There are several ways to securely wipe files when using journaling filesystems:

  1. Store data that needs to be wiped on a partition (slice, volume, or drive) that uses a non-journaling filesystem. For example, users of Windows can use a Z: drive formatted with FAT32, and users of GNU/Linux can use a partition formatted with Ext2.
  2. Store data that needs to be wiped on a partition that is encrypted using Hard Disk Encryption. This eliminates the need to use a secure wiping mechanism for individual files.
  3. Store data on a temporary partition using any journaling or non-journaling filesystem. When it is time to wipe all files, use a tool such as Eraser or Wipe to securely wipe the entire partition.
  4. Physically destroy the hard drive after use by melting the hard drive. (Passing a magnet over the hard drive will not work.)

General questions:

Isn’t having a File Wipe tool paranoia?

Most people own a document shredder to prevent their personal information from being stolen or retrieved. Similarly, a File Wipe tool should be available. Some viruses have been known to send sensitive documents and it is conceivable that a backdoor could be designed to search your hard drive for deleted information. Or, more likely, someone with physical access to your computer. If you have or think you may have had illegal files on your computer, File Wipe is a great way to remove any possible forensic evidence.
In some airports, laptop theft is one of the most expensive and common crimes. (See: physical security)
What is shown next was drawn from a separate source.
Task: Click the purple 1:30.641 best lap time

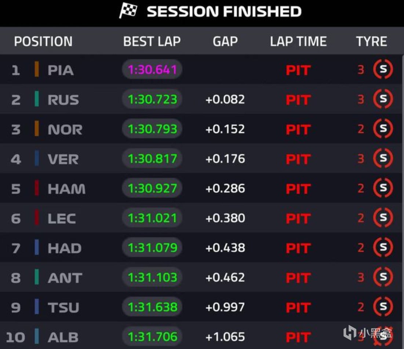Action: click(152, 70)
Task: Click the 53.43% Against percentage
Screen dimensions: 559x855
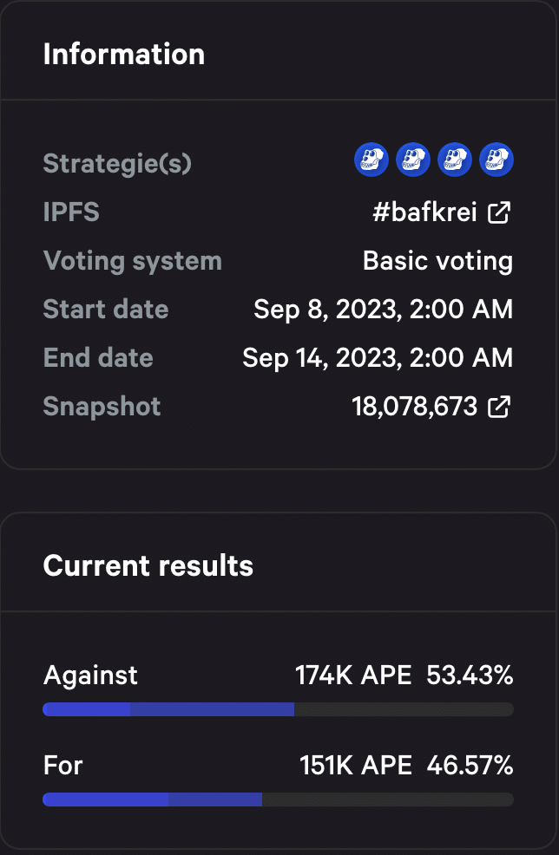Action: [470, 675]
I don’t use my computer for anything but videogames. Is a File Wipe useful for me?

No. Most applications that do not involve personally identifyable information don’t require a File Wipe utility.

I may have deleted some files without using a wipe utility. How can I make sure they’re gone?

The fastest way to wipe your hard drive‘s free space is to write data to it until the drive is completely full, then delete and rewrite at least four more times. This can be done quickly by copying random CDs available to your hard drive until the drive is full. Another involves setting video or audio tool to record – even without an actual video or microphone connection – until the drive is full. Once the program complains about lack of memory, the temporary file can be dumped, repeated four times, and the wipe process is complete. Commercial tools/software automate this process and sometimes even rewipe up to 25x.

Do the File Wipe utilities also wipe the files data from Swap or RAM?

No. In Windows, one has to wipe the swap file while it is not in use. This entails using a FAT32 filesystem, and wiping the swap file from a Live-CD package such as Knoppix, or alternating between two swap files or drives; one swap file/drive is wiped while the other is in use. An option for users of OpenBSD and GNU/Linux is to encrypt the swap partition using Hard Disk Encryption. An option for all operating systems is to disable swap and depend upon a large amount of RAM.

What about RAM, USB Drives, or Memory Sticks?

Components and devices using a type of RAM are not completely safe. Such components and devices become more susceptible to physical inspection when data is left alone for lengthy periods. PGP avoided this problem by rotating the bits of keys at timed intervals when the keys were in RAM. For these components and devices, overwriting the memory once works to prevent finding old files. For the most paranoid, ensure that the overwriting occurs as soon as the data is no longer needed (or, do as the PGP program did and periodically move the data).

What about the information I don’t delete – what about the sensitive information that’s on my computer now?

Look into Hard Disk Encryption or Encrypting Your Files.